Gerilimli Yıllar / 8

26 Haziran 2009 Cuma

Bana göre Türkiye’de, 2003-2004’te ne tür gerilimler yaşandığını tüm çıplaklığıyla ortaya koymak isteniyorsa ilk bakılması gereken haberlerden biri şudur:

23 Mayıs 2003 günü Cumhuriyet gazetesinde manşetten yayımlanan “Genç Subaylar Tedirgin” başlıklı haber!

Haber benim imzamı taşıyordu. Askerin içinden aldığım birkaç bilgi kırıntısını, duyumu toparlayıp haber yapmış değildim.

20 Mayıs 2003 Salı günü Başbakan Recep Tayyip Erdoğan ve Genelkurmay Başkanı Orgeneral Hilmi Özkök, Başbakanlık binasında baş başa 1.5 saat görüştüler. Görüşme sonrasında hiç açıklama yapılmadı. Haber gazete ve televizyonlar için önemliydi ama, görüşmenin içinden hiçbir şey alınamamıştı. O gün biz de alamadık. 21 Mayıs Çarşamba günü çok önemli bilgilere ulaştık ama, açıkçası tam olarak doğrulatmadan haberi yapmak istemedim. Bir gün daha bekleyip haberi tüm ayrıntılarıyla almaya çalıştım.

22 Mayıs Perşembe günü haberi yazdım. Genel yayın yönetmenimiz İbrahim Yıldız’a haberin önemini anlattım.
 

Özkök- Erdoğan görüşmesi

23 Mayıs Cuma günü haber çıktı. Görüşmenin içeriğinin tam olarak anlaşılabilmesi için her konuyu tire tire aktardım, çok az haber yazımı sözcükleri, bağlaçları kullandım. Haber şöyleydi: Orgeneral Özkök ile Erdoğan’ın geçen salı günü Başbakanlık’ta 1.5 saat süren görüşmesinde, dış güvenlik konularının yanı sıra TSK’nin rahatsızlıkları da ayrıntılı olarak hükümete iletildi. Edinilen bilgiye göre, görüşmenin ilk bölümünde Özkök, Türk Silahlı Kuvvetleri’ne yönelik kimi “yakıştırmalara” ilişkin görüşlerini açıkladı. Özkök bu bölümde şu noktaların altını çizdi:

• TSK’nin içinde görüş ayrılıkları varmış gibi bir hava yayılmaya çalışılıyor. Bu gerçek değil.

• Bu havayı yaymak isteyen çevreleri tanıyoruz.

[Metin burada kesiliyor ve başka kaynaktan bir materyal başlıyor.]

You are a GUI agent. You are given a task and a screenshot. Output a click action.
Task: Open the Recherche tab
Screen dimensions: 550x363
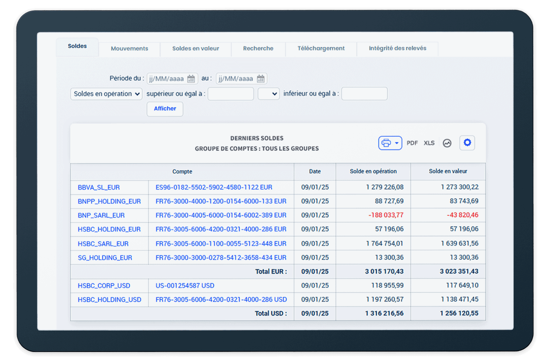click(258, 49)
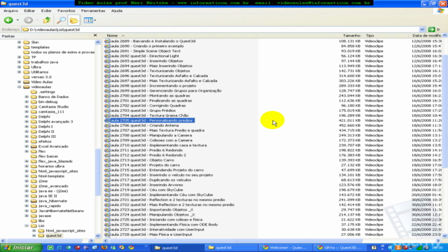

Bunların bir bölümü ezeli olarak TSK’yi hedef olarak seçen kesimler.

• Ancak kimi AKP’lilerin bu kesimlere cesaret veren tavırlar içinde olduğunu görüyoruz.
 

‘Hükümetin kimi uygulamaları demokrasiyi yaralıyor’

Özkök, TSK’nin her konuyu tartıştığını, sonuçta tek bir yaklaşım ürettiğini vurguladıktan sonra hükümetin son dönemdeki icraatına ilişkin değerlendirmelerini aktardı. Özkök, satır başlarıyla şu noktaların altını çizdi:

Türkiye’de tam demokrasinin yerleşmesi için elimizden gelen çabayı harcıyoruz. Ancak hükümetin kimi uygulamalarının demokrasinin yerleşmesine hizmet eder nitelikte olmadığını görüyoruz.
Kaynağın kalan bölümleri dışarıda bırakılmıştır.